La ciclotimia como deporte nacional

Por Héctor Rincón


El electrocardiograma del hincha colombiano es, más bien, un sismógrafo puesto a medir las pulsaciones del magma de los volcanes de Tierra del Fuego. Rara vez ese corazón se ha estabilizado a lo largo de una historia sobresaltada, siempre al borde del infarto, pero también siempre en la antesala del paraíso.

Más que del fútbol, somos hinchas de la ciclotimia. De la exaltación más desmedida, el miércoles, pasamos a la depresión más crepuscular el domingo por la tarde.
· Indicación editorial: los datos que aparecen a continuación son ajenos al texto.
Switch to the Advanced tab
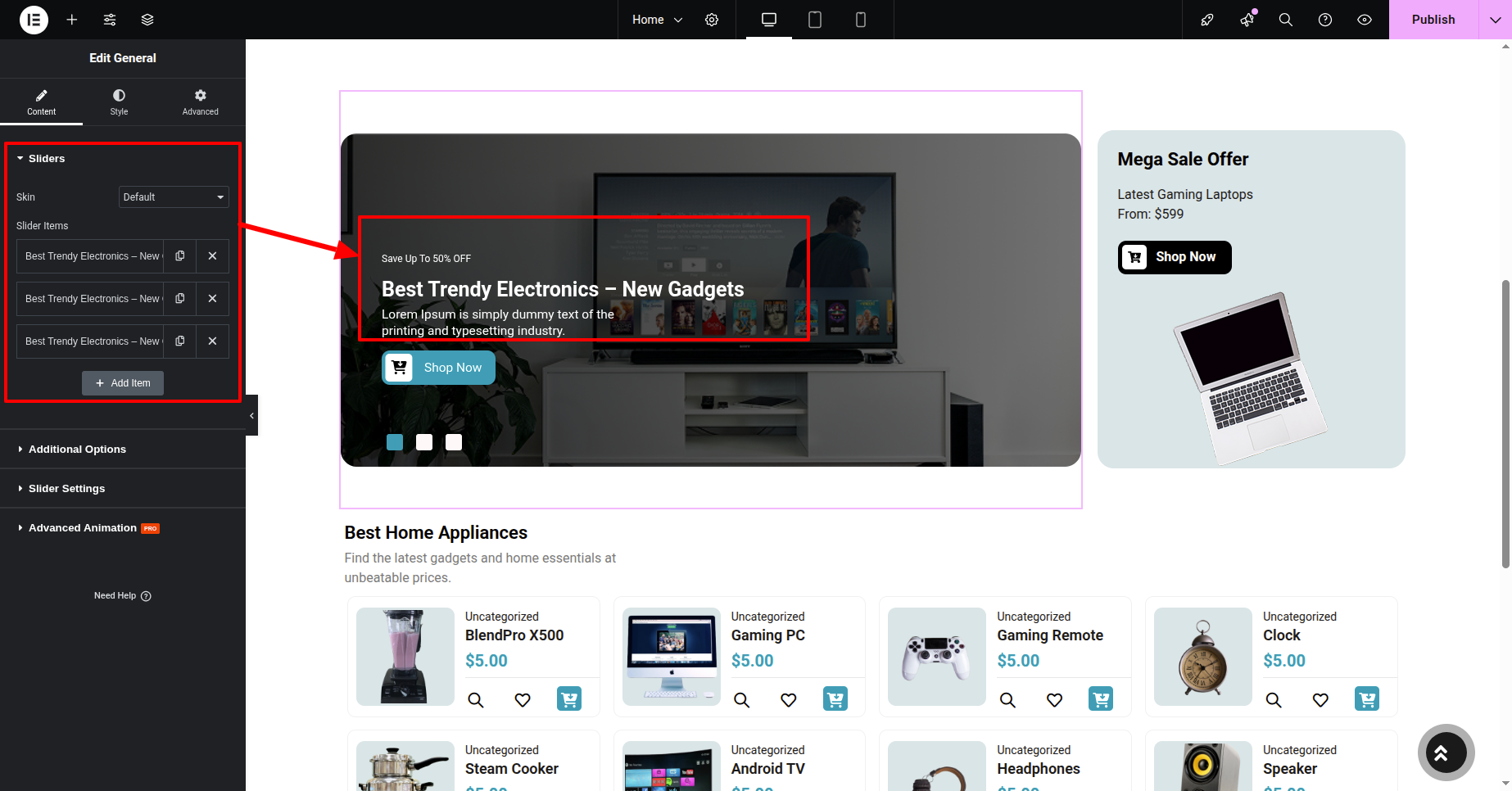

No creo, no, que sea un asunto de meros resultados accidentales, sino de una escogencia. Eso es lo que preferimos. Si la ciclotimia no fuera una elección, ya habríamos aprendido después de más de setenta años de correr detrás del balón de manera más o menos organizada. Mucho menos que más.

Pero si insistimos en declararnos el miércoles los mejores del mundo y en crucificarnos el domingo como los peores, es que nos gusta eso como deporte. O ese es el deporte que nos gusta. Alguna vez, por ejemplo, íbamos a hacer campeones del mundo. Habíamos goleado a los argentinos en el Monumental de Buenos Aires, habíamos oído decir que qué toque, que qué poder y alguno de los aventureros que proliferan soltó el desvarío de que Estados Unidos nos vería coronar como Campeones. Oh gloria inmarcesible.

Aquella euforia duró como dos semanas. O tres. Fue, recuerdo, el pico más alto de la ciclotimia nacional. La cúspide de la montaña rusa. Y el descenso fue brutal: una eliminación grosera  y un fondo que nos envileció el corazón y que no ha cicatrizado: la muerte por asesinato de Andrés Escobar, defensor central de aquel seleccionado nacional.

En la lucha denodada para mantener encendida la fe, echamos mano de un puñado de buenos momentos históricos que hemos vuelto eternos. Una manera válida de hacer prevalecer la felicidad tan esquiva, así no sean nada más que sofismas y así sirvan sólo de pasante de los malos tragos que tenemos que tomar en la cotidianidad.
Por ejemplo, Eldorado. Por motivos que la mayoría de hoy ignora, el fútbol colombiano tuvo lentejuelas y candongas en la mitad del Siglo XX. Juzgo que fue un motín de piratas lo que produjo la llegada a Colombia de una constelación de figuras mundiales. Alfredo Di´Estéfano pasó por aquí y Néstor Raúl Rossi también y Adolfo Pedernera. Quizá –quizá—como si en los días que corren ocurriera una revuelta en la estructura de la Fifa y por ella Andrés Iniesta, Lionel Messi, Zlatan Ibrahimovic y Luis Suárez terminaran con las camisetas de Millonarios, Santa Fe y Deportivo Pereira. Cosas así.
Así que los mejores del mundo entonces –y veinte más—jugaron en los potreros con ínfulas de estadios que antes había. Ese episodio fortuito se instaló como leyenda y se volvió un San Benito porque durante años que fueron lustros, que fueron décadas, el fútbol colombiano vivió de la gloria prestada de haber servido de refugio a aquellos cracks mientras las aguas del deporte organizado volvían a sus cauces.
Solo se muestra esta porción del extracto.